Diesel And Petrol Cars In UK To Be Banned From Sale By 2040, Government To Announce

Diesel And Petrol Cars In UK To Be Banned From Sale By 2040, Government To Announce
PA Wire/PA Images
PA Wire/PA Images

No new petrol or diesel cars and vans will be sold in the UK after 2040, the Government is to announce on Wednesday in its delayed plan to crackdown on air pollution.

Environment Secretary Michael Gove is expected to announce the move to get motorists to switch to electric or hybrid vehicles as the centre-piece of the Government's Air Quality Plan, which the High Court ordered the Conservatives to publish.

The plan, to tackle rising levels of nitrogen oxide that are posing a major risk to public health, also includes urging councils to clean up air quality along 81 of the most polluted roads in the UK, and insisting they retrofit buses, change road layouts, and improve features such as roundabouts and speed bumps.

But ministers will fight shy of slapping taxes on motorists, and will consider new levies only as a last resort, to scrap their polluting cars earlier.

The Government would allow councils to introduce charges or ban polluting vehicles at certain times of the day if the measures fail to bring down pollution.

A Government spokesman said:

"Poor air quality is the biggest environmental risk to public health in the UK and this government is determined to take strong action in the shortest time possible.

"That is why we are providing councils with new funding to accelerate development of local plans, as part of an ambitious £3 billion programme to clean up dirty air around our roads.
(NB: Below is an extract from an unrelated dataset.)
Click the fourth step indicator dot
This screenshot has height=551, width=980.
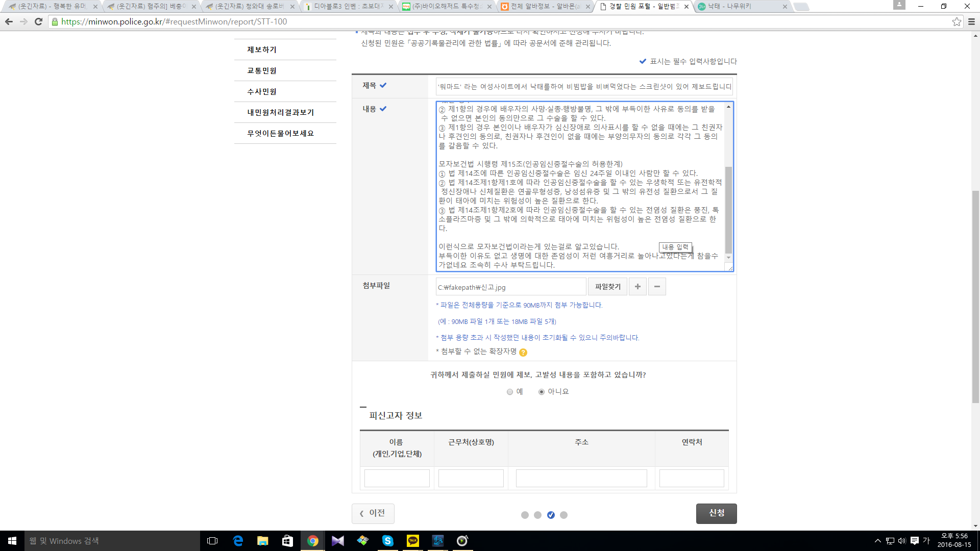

"Our plan to deal with dirty diesels will help councils clean up emissions hotspots - often a single road - through common sense measures which do not unfairly penalise ordinary working people.

"Diesel drivers are not to blame and, to help them switch to cleaner vehicles, the Government will consult on a targeted scrappage scheme, one of a number of measures to support motorists affected by local plans."

The decision on petrol and diesel cars is similar to the ban France made earlier this month and follows car giant Volvo announcing all of its new vehicles will be electric or hybrid post-2019.

The Government was ordered to produce new plans to tackle illegal levels of harmful pollutant nitrogen dioxide after the courts agreed with environmental campaigners that a previous set of plans were insufficient to meet EU pollution limits.

Despite government efforts to delay publication of the plans until after the general election, ministers were forced to set out the draft plans in May, with the final measures due by July 31.

Campaigners have demanded the final plans should include government-funded and mandated clean air zones, with charges for the most polluting vehicles to enter areas with high air pollution, as well as a diesel scrappage scheme.

Their calls for charging zones were backed up by an assessment published alongside the draft plans which suggested they were the most effective measures to tackle nitrogen dioxide, much of which comes from diesel vehicles.

But ministers have been wary of being seen to "punish" drivers of diesel cars, who they claim bought the vehicles in good faith after being encouraged to by the last Labour government on the basis they produced lower carbon emissions.

Air pollution is linked to around 40,000 premature deaths a year in the UK, and transport also makes up a significant share of greenhouse gas emissions.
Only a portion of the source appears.